__What you should do__
The line containing "You are a computer-use" marks the start; extract exactly from it through the last line of the entries, and omit any pictures.

__Data for analysis__
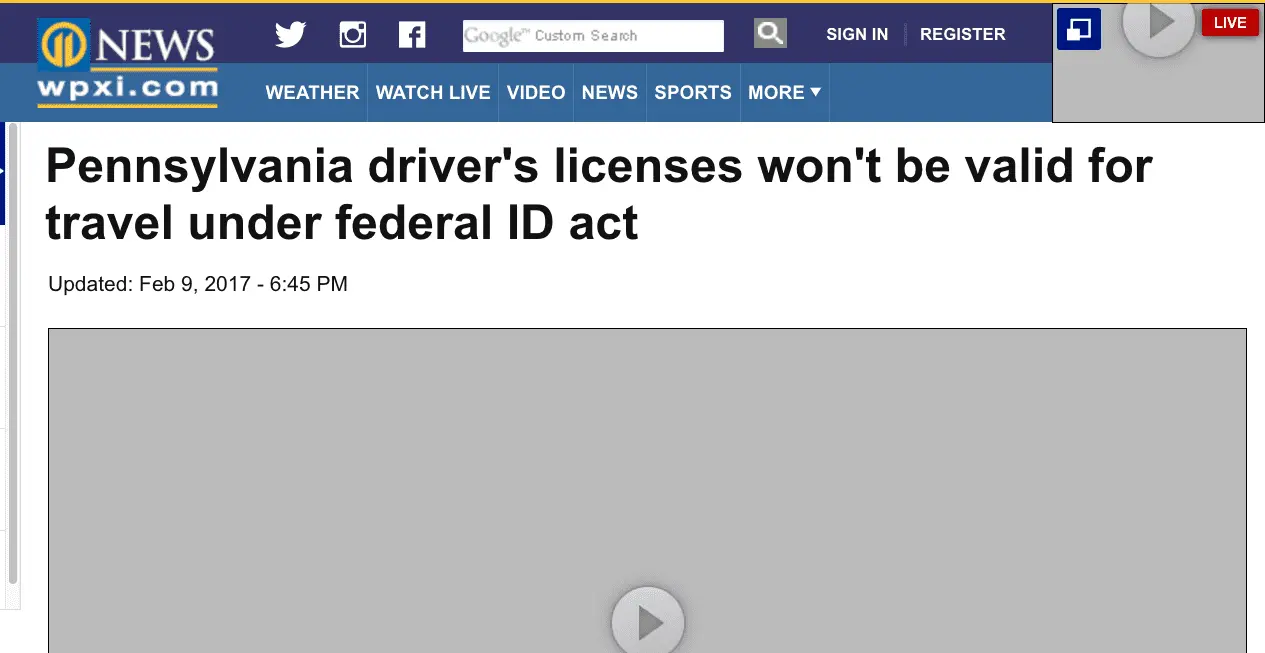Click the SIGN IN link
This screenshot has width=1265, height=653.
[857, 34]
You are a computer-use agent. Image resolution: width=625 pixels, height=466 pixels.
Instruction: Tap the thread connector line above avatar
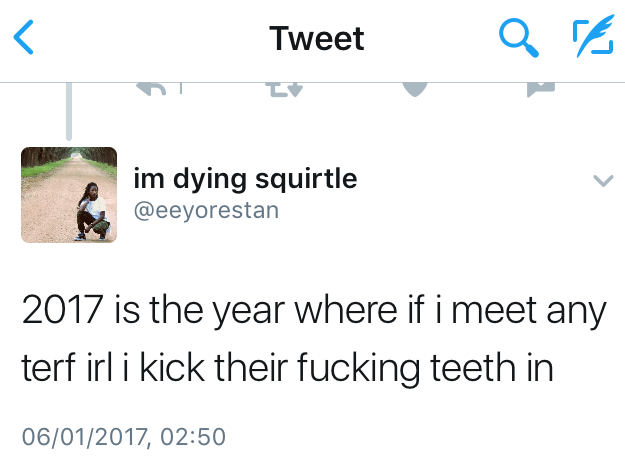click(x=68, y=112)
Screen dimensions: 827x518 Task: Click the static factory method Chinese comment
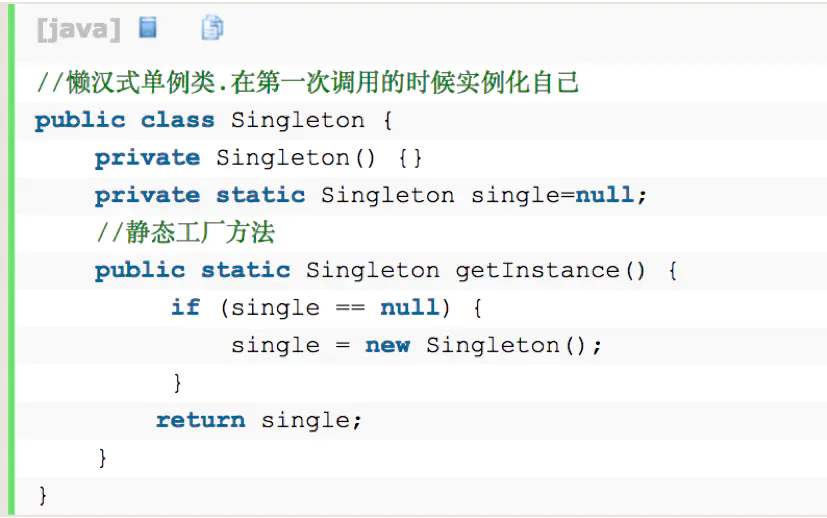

__Solution for this exercise__
You are a computer-use agent. Image resolution: width=625 pixels, height=466 pixels.
Instruction: Tap the thread connector line above avatar
click(x=68, y=112)
Screen dimensions: 827x518 Task: Click the static factory method Chinese comment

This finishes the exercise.